Start of Source document
Do you have free speech? Yes, it's your constitutional right.
But then you become a lawyer and you get some clients. Do you have the freedom to say whatever you want about your client's case, in public? No, you don't. You have given up your right to exercise free speech on those specific issues.
Another example. You have free speech to criticize McDonalds. You can mock them all you like. But let's say, you sign a contract to become a PR Spokesman for them. You then mock them publicly, on their official Twitter account. Can you be sued? Yes you can, and your constitutional right will not defend you.
Contracts are not licenses. Contracts can give licenses, licenses cannot give contracts. In this case, while you are receiving an MIT-licensed work, you are under contract that you will not share this information with anyone. Contracts always supersede licenses. If you do give that information to anyone in violation of your contract, while the license itself means that the creator of the Godot port will not sue you, Nintendo may sue you for the breach because you are under contract with them.
> If that wasn't the case, nothing would prevent a company from taking 3rd-party GPL code, building on top of it, releasing the product as GPL, but then adding additional contractual requirements to get access to their product that prevented anyone from looking at or sharing that code.
Congratulations, that's actually the law right now at a certain level, and what the furor over Red Hat Enterprise Linux was about. Red Hat decided to release open-source code under a contract that prohibits distribution. The initial response was to have companies break that contract, but try to remain anonymous, as the receivers of that GPL code would be theoretically safe. This was later deemed too risky, unworkable, and antagonizing; which is why Alma Linux and others have given up on that approach, and just aim for general bug-for-bug compatibility from scratch.
I'm going to be blunt, reading this comment makes me think you might be theorizing in an area where you don't have the legal expertise to speak confidently.
> Do you have free speech? Yes, it's your constitutional right. But then you become a lawyer and you get some clients. Do you have the freedom to say whatever you want about your client's case, in public? No, you don't. You have given up your right to exercise free speech on those specific issues.
This is not how copyright law works, we should not be analogizing copyright and the 1st amendment.
> But let's say, you sign a contract to become a PR Spokesman for them. You then mock them publicly, on their official Twitter account. Can you be sued? Yes you can, and your constitutional right will not defend you.
I think this is an oversimplification of how that kind of liability would work, but more importantly, once again, 1st Amendment rights and license agreements are not the same thing, this should not be used as a comparison.
----
> Congratulations, that's actually the law right now at a certain level, and what the furor over Red Hat Enterprise Linux was about.
End of Source document
Can you repeat the passage of the discussion on contracts and licenses from "Contracts are not" to "contract with them." word for word? The data after this discussion isn't needed.
Start of Extracted material
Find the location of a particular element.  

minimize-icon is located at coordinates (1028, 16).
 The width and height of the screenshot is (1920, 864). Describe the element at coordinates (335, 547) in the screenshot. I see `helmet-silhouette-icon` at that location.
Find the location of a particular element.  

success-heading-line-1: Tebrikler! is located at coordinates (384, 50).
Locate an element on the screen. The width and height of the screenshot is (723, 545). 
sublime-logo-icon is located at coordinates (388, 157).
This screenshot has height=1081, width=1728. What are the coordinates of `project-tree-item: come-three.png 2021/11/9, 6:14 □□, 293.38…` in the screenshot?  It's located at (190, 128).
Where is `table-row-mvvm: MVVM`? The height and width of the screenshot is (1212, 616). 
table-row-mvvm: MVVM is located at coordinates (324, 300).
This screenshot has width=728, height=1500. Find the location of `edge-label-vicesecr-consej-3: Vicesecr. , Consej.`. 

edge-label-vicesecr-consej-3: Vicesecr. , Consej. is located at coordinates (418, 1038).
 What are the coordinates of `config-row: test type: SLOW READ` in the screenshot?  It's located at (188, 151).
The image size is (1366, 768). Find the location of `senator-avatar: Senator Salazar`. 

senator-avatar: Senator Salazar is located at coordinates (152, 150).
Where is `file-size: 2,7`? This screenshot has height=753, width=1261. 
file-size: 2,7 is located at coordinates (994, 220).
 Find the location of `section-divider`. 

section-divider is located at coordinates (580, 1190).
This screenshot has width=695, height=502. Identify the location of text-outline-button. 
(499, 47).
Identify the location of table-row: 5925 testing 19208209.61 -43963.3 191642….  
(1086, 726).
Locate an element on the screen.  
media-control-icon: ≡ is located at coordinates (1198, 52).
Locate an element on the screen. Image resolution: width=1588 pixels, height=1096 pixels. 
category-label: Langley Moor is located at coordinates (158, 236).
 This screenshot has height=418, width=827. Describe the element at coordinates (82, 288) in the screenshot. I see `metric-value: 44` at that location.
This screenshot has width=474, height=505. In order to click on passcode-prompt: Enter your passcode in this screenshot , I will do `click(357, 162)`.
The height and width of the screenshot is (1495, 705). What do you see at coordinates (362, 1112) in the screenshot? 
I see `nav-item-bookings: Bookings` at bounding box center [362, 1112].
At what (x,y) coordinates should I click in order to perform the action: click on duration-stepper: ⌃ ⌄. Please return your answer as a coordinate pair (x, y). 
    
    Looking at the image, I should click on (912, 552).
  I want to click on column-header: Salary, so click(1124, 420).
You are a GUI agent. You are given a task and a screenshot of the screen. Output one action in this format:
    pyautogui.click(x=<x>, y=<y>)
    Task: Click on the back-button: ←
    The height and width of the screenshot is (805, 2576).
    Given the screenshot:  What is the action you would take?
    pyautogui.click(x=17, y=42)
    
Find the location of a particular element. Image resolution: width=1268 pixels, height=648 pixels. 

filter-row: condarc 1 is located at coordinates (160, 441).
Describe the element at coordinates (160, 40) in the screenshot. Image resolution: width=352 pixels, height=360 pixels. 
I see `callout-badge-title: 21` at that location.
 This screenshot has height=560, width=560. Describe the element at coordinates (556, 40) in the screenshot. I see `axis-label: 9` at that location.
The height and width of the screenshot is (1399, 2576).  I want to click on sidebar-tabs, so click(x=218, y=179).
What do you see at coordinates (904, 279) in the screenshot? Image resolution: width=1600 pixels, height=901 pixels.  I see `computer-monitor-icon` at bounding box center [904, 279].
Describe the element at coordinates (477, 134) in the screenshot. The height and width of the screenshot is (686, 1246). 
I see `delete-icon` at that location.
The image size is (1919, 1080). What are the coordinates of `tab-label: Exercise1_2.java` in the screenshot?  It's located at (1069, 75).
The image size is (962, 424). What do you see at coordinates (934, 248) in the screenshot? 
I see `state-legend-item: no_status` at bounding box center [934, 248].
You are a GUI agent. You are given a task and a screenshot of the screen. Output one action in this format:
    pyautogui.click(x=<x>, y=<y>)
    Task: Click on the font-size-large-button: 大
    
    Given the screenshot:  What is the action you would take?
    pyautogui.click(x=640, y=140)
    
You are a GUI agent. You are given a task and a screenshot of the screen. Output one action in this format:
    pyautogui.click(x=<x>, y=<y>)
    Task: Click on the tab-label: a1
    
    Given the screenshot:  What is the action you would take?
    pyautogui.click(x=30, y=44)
End of Extracted material
:: Output ::
Contracts are not licenses. Contracts can give licenses, licenses cannot give contracts. In this case, while you are receiving an MIT-licensed work, you are under contract that you will not share this information with anyone. Contracts always supersede licenses. If you do give that information to anyone in violation of your contract, while the license itself means that the creator of the Godot port will not sue you, Nintendo may sue you for the breach because you are under contract with them.